[MATERIAL FOR THIS EXERCISE — start]

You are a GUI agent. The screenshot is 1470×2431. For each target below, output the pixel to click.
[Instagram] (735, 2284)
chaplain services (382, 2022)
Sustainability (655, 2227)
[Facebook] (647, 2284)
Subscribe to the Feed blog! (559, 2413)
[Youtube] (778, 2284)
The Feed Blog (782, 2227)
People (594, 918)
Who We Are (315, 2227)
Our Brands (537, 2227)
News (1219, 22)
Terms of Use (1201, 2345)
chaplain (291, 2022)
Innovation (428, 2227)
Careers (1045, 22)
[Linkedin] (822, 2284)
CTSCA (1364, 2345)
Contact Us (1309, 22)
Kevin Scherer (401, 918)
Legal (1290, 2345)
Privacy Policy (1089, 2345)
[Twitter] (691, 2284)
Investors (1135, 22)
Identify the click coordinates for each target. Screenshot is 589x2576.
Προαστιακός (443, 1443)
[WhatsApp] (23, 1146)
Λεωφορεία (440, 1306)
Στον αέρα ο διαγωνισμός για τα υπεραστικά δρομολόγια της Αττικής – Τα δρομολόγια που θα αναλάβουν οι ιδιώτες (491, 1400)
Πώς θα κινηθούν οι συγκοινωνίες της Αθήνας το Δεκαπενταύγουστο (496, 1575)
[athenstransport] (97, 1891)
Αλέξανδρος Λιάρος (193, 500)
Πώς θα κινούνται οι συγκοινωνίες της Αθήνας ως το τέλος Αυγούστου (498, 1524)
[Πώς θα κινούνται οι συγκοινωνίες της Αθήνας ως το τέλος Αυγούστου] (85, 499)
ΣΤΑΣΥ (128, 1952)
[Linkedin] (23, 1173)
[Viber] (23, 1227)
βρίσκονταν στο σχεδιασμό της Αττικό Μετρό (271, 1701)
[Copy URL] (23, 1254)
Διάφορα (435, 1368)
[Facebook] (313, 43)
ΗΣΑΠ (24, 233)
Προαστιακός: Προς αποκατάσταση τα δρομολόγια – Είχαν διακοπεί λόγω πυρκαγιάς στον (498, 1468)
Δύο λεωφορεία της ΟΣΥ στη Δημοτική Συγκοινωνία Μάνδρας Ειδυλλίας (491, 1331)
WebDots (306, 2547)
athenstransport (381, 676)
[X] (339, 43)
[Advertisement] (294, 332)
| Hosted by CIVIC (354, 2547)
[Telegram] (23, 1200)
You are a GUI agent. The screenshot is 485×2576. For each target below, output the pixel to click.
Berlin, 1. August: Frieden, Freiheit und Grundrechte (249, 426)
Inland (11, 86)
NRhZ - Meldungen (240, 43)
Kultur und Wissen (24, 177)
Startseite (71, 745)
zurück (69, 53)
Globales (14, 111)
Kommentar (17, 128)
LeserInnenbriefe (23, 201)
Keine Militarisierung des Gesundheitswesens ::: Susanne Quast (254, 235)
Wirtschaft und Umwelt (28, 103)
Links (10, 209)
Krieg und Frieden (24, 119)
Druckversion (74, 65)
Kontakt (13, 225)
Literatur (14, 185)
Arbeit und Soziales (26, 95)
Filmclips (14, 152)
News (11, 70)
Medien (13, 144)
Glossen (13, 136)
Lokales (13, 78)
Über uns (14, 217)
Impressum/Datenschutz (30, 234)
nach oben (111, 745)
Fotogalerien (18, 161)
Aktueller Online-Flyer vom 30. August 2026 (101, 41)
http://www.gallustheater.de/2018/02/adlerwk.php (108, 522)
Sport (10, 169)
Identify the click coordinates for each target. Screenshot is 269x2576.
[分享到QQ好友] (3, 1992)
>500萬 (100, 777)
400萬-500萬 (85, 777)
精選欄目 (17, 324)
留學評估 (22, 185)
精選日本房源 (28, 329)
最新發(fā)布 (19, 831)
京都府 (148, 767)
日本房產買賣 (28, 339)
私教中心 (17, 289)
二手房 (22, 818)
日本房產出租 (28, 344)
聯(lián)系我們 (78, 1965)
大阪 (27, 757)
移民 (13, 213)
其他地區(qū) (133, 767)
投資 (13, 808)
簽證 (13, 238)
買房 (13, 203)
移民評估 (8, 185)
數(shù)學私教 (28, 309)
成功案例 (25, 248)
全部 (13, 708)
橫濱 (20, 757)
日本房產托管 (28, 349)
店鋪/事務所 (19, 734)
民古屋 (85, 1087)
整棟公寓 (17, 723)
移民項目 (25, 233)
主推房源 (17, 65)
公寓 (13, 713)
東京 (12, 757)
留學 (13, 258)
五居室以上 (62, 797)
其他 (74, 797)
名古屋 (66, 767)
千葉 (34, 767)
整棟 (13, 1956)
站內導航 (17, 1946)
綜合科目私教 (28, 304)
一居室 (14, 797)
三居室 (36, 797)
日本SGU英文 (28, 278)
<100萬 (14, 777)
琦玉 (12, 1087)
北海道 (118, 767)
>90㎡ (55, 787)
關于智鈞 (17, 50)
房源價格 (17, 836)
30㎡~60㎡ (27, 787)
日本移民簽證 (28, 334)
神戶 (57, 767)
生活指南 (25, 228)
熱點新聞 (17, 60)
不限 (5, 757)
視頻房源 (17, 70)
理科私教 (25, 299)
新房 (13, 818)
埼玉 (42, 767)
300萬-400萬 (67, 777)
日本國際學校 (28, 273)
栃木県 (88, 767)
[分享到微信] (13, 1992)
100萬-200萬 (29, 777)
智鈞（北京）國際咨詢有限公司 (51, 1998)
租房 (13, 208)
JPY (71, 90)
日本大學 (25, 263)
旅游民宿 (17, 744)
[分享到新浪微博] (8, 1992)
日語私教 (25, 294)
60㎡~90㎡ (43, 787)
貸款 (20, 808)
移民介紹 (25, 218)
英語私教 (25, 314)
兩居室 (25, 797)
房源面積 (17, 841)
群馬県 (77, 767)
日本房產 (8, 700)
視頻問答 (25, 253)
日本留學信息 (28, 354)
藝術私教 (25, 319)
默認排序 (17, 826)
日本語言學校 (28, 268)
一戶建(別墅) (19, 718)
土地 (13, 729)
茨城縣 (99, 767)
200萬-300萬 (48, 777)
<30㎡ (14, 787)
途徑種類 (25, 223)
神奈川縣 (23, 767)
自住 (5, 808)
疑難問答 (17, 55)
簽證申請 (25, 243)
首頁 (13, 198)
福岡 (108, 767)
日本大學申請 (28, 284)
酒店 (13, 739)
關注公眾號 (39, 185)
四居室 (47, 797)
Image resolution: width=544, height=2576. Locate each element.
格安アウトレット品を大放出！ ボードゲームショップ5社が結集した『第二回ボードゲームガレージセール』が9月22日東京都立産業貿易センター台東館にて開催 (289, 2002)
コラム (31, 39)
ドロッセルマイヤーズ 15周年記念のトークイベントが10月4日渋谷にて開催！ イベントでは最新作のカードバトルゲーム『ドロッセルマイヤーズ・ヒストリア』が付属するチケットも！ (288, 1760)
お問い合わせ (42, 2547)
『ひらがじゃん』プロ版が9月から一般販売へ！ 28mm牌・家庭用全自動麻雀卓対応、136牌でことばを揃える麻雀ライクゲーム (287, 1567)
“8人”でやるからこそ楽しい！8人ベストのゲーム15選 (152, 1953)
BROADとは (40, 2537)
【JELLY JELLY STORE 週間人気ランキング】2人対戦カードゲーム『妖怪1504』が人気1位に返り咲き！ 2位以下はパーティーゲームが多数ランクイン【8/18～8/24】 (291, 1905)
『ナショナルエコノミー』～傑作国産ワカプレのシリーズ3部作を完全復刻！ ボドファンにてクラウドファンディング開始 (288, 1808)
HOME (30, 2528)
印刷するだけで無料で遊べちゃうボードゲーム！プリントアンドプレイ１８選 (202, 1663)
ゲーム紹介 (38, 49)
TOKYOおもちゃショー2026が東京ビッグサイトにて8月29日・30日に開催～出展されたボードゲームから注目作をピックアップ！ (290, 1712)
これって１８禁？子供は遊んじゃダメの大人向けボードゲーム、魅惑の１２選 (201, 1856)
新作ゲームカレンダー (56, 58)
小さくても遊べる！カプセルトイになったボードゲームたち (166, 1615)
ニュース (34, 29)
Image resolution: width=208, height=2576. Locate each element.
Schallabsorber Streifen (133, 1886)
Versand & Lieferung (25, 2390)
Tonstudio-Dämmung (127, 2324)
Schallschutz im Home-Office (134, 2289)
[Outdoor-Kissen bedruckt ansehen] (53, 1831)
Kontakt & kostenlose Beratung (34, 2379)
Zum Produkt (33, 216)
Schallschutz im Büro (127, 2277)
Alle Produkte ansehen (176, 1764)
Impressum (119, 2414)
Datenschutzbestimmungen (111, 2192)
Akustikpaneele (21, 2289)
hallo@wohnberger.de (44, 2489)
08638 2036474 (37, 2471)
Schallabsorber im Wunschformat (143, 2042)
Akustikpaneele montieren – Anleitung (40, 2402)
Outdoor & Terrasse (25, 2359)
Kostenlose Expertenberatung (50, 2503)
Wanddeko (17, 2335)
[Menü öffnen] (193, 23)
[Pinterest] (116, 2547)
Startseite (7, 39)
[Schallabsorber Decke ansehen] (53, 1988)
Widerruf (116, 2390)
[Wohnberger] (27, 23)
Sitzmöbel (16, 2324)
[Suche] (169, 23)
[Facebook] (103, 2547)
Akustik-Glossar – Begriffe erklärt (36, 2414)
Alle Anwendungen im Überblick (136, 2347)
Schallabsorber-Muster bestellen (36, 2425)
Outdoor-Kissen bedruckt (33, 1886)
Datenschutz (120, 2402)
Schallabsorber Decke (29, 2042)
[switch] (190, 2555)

[MATERIAL FOR THIS EXERCISE — finish]

» **EXERCISE AIM**: Would you retype the lines above from the one with "Αλέξανδρος Λιάρος (193, 500)" down to the one with "[X] (339, 43)", word for word, both ends included and no other lines?

» **YOUR SOLUTION**:
Αλέξανδρος Λιάρος (193, 500)
Πώς θα κινούνται οι συγκοινωνίες της Αθήνας ως το τέλος Αυγούστου (498, 1524)
[Πώς θα κινούνται οι συγκοινωνίες της Αθήνας ως το τέλος Αυγούστου] (85, 499)
ΣΤΑΣΥ (128, 1952)
[Linkedin] (23, 1173)
[Viber] (23, 1227)
βρίσκονταν στο σχεδιασμό της Αττικό Μετρό (271, 1701)
[Copy URL] (23, 1254)
Διάφορα (435, 1368)
[Facebook] (313, 43)
ΗΣΑΠ (24, 233)
Προαστιακός: Προς αποκατάσταση τα δρομολόγια – Είχαν διακοπεί λόγω πυρκαγιάς στον (498, 1468)
Δύο λεωφορεία της ΟΣΥ στη Δημοτική Συγκοινωνία Μάνδρας Ειδυλλίας (491, 1331)
WebDots (306, 2547)
athenstransport (381, 676)
[X] (339, 43)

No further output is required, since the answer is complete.